%%

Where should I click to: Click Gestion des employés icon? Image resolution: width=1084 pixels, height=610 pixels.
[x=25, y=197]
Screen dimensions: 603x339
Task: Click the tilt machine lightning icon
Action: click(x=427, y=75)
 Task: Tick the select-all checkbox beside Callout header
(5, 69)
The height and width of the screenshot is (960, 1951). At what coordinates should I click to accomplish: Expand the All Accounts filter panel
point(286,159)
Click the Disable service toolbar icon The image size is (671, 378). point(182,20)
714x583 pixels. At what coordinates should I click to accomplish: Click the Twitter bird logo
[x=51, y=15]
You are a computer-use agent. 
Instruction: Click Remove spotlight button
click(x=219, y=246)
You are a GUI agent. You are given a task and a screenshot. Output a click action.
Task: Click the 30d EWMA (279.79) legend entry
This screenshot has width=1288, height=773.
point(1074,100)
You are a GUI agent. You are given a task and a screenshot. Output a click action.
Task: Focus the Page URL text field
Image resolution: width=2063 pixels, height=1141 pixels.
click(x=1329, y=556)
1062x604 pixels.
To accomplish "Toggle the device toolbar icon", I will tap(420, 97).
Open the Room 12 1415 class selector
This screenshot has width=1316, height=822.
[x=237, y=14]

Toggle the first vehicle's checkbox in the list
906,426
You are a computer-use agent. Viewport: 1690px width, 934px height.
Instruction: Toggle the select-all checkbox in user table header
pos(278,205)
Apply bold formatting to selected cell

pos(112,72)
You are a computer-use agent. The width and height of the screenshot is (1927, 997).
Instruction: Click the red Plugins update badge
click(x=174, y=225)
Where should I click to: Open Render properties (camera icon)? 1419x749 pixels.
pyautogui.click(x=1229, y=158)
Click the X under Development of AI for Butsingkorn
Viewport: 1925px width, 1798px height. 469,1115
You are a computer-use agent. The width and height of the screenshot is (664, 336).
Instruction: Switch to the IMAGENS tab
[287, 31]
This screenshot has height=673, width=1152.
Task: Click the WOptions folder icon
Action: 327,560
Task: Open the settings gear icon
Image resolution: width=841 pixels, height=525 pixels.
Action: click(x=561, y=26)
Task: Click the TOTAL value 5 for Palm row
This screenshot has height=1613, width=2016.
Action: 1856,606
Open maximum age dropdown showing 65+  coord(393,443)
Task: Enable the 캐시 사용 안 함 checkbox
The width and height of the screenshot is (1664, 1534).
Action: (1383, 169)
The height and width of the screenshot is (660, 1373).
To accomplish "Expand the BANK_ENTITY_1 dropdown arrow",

%%

ASSIGNMENT
Returned text must match every record word for word.

EXPECTED OUTPUT
Where should I click to: Click Gestion des employés icon? Image resolution: width=1084 pixels, height=610 pixels.
[x=25, y=197]
Screen dimensions: 603x339
Task: Click the tilt machine lightning icon
Action: click(x=427, y=75)
 Task: Tick the select-all checkbox beside Callout header
(5, 69)
The height and width of the screenshot is (960, 1951). At what coordinates should I click to accomplish: Expand the All Accounts filter panel
point(286,159)
Click the Disable service toolbar icon The image size is (671, 378). point(182,20)
714x583 pixels. At what coordinates should I click to accomplish: Click the Twitter bird logo
[x=51, y=15]
You are a computer-use agent. 
Instruction: Click Remove spotlight button
click(x=219, y=246)
You are a GUI agent. You are given a task and a screenshot. Output a click action.
Task: Click the 30d EWMA (279.79) legend entry
This screenshot has width=1288, height=773.
point(1074,100)
You are a GUI agent. You are given a task and a screenshot. Output a click action.
Task: Focus the Page URL text field
Image resolution: width=2063 pixels, height=1141 pixels.
click(x=1329, y=556)
1062x604 pixels.
To accomplish "Toggle the device toolbar icon", I will tap(420, 97).
Open the Room 12 1415 class selector
This screenshot has width=1316, height=822.
[x=237, y=14]

Toggle the first vehicle's checkbox in the list
906,426
You are a computer-use agent. Viewport: 1690px width, 934px height.
Instruction: Toggle the select-all checkbox in user table header
pos(278,205)
Apply bold formatting to selected cell

pos(112,72)
You are a computer-use agent. The width and height of the screenshot is (1927, 997).
Instruction: Click the red Plugins update badge
click(x=174, y=225)
Where should I click to: Open Render properties (camera icon)? 1419x749 pixels.
pyautogui.click(x=1229, y=158)
Click the X under Development of AI for Butsingkorn
Viewport: 1925px width, 1798px height. 469,1115
You are a computer-use agent. The width and height of the screenshot is (664, 336).
Instruction: Switch to the IMAGENS tab
[287, 31]
This screenshot has height=673, width=1152.
Task: Click the WOptions folder icon
Action: 327,560
Task: Open the settings gear icon
Image resolution: width=841 pixels, height=525 pixels.
Action: click(x=561, y=26)
Task: Click the TOTAL value 5 for Palm row
This screenshot has height=1613, width=2016.
Action: 1856,606
Open maximum age dropdown showing 65+  coord(393,443)
Task: Enable the 캐시 사용 안 함 checkbox
The width and height of the screenshot is (1664, 1534).
Action: (1383, 169)
The height and width of the screenshot is (660, 1373).
To accomplish "Expand the BANK_ENTITY_1 dropdown arrow",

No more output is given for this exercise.